By Tim Sandle     Feb 21, 2015 in Science
New research into the full genomes of Galápagos finches has revealed an important gene for the beak shape of the birds. The research has also revealed three previously overlooked species.
The finches of the Galápagos islands (Archipiélago de Colón) have an important place in the history of biology. It was the study of finches that led to Darwin’s work on natural selection. The Galápagos Islands today, together with their surrounding waters, form an Ecuadorian province, a national park, and a biological marine reserve.
New research has found that the variations in beak among the species of Galápagos finches is the result of a single gene that has been shaped through interbreeding between different species. To show this, scientists sequenced the full genomes of 120 birds representing the 14 defined Galápagos finch species, a related species from nearby Cocos Island, and two other related species from the Caribbean. By comparing the genomes of two species with blunt beak with those from two pointy-beaked species, biologists revealed 15 genomic regions that were linked to the shape of the beak.
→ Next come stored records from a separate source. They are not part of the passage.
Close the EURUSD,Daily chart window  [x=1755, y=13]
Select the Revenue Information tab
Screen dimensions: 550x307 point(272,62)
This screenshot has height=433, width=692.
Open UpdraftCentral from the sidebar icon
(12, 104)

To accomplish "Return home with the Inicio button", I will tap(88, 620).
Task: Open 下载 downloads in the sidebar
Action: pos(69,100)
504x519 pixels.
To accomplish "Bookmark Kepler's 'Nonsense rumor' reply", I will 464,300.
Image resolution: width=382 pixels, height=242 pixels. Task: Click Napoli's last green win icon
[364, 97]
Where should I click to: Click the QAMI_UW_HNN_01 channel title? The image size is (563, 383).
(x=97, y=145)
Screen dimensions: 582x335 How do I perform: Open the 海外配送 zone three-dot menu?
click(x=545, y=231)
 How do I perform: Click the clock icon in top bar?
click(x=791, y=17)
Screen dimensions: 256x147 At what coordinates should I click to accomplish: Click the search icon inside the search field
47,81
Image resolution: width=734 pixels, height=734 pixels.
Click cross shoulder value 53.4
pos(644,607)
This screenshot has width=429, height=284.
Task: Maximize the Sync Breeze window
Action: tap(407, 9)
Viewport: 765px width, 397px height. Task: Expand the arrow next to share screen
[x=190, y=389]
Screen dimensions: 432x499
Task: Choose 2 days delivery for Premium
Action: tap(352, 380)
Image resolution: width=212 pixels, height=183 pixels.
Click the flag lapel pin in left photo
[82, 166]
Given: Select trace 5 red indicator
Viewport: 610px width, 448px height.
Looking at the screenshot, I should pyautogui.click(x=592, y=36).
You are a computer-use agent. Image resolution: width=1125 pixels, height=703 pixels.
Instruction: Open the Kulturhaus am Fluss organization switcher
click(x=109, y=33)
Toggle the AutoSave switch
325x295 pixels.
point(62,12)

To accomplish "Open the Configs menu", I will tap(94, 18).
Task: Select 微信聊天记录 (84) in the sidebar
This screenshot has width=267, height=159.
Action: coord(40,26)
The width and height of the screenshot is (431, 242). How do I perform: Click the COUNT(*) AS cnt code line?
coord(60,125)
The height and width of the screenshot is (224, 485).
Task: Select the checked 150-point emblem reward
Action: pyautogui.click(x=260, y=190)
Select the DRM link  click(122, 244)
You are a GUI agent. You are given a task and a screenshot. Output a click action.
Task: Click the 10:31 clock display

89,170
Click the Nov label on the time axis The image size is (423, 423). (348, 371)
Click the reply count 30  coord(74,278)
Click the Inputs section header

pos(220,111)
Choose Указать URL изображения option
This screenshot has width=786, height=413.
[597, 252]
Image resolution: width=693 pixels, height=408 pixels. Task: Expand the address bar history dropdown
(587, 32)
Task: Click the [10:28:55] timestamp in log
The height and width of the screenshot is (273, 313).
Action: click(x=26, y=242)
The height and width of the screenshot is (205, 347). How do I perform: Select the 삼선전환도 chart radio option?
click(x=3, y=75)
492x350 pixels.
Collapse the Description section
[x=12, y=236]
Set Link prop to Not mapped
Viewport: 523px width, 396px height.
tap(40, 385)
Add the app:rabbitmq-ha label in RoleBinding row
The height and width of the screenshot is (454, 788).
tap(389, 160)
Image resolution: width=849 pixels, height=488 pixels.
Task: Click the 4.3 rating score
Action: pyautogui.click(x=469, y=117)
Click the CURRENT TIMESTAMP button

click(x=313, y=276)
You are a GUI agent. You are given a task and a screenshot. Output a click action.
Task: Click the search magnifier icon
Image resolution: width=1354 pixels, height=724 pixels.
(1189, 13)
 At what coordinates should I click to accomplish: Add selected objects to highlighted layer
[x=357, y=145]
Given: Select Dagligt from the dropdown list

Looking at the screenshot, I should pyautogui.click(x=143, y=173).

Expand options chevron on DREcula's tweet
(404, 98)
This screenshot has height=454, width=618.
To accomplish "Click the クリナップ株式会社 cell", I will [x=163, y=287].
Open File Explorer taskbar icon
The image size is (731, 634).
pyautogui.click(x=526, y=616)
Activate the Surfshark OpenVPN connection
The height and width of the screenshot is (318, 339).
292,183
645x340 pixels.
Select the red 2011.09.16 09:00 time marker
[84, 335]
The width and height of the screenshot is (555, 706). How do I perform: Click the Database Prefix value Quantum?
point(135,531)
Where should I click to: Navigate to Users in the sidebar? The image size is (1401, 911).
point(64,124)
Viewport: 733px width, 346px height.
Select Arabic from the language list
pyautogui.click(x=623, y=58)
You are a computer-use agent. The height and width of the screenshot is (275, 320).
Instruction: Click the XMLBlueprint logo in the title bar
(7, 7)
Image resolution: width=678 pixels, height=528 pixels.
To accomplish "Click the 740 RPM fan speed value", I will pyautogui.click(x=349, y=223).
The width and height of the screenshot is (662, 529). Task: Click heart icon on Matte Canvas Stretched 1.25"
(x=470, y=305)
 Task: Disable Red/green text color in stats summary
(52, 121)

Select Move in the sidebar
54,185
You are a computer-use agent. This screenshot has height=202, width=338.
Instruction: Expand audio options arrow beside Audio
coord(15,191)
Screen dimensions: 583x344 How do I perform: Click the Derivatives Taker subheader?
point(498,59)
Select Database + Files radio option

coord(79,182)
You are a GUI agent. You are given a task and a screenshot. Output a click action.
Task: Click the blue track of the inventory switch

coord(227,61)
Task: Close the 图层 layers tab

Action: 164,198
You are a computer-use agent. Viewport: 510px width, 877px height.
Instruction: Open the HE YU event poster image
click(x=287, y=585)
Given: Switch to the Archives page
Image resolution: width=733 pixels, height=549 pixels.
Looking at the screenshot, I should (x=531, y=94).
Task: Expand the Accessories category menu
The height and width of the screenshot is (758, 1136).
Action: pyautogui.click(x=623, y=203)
The most important finding was that there were two variants of a single gene called ALX1. This gene had an ancestral version associated with pointed beaks and a derived variant correlated with blunt beaks. Commenting on this finding, lead researcher Dr. Leif Andersson of Uppsala University explained to the BBC: “There are multiple genes that contribute. But we think that ALX1 is one of the most important, if not the most important factor that has changed on the island.”
The fascinating thing about the ALX1 gene is that when it mutates in humans, the mutation can lead to cleft palate and skull malformation With the gene and finches, variations were apparent not only among species but within them, as well. These differences revealed that recent and rapid changes in the usually blunt shape of the medium ground finch beak were the result of interbreeding with other finch species.
The genomic data raised some questions about current species classifications. Two species: the sharp-beaked ground finch (Geospiza difficilis) and the large cactus finch (Geospiza conirostris) were found to have been wrongly classified. In addition, a new species was found. The end result was that the total number of Galápagos finch species was actually 17 rather than the assumed number of 14.
The study was undertaken by scientists based at the Uppsala and Umeå Universities in Sweden and from Princeton University. The findings have been published in the journal Nature. The research paper is “Evolution of Darwin’s finches and their beaks revealed by genome sequencing.”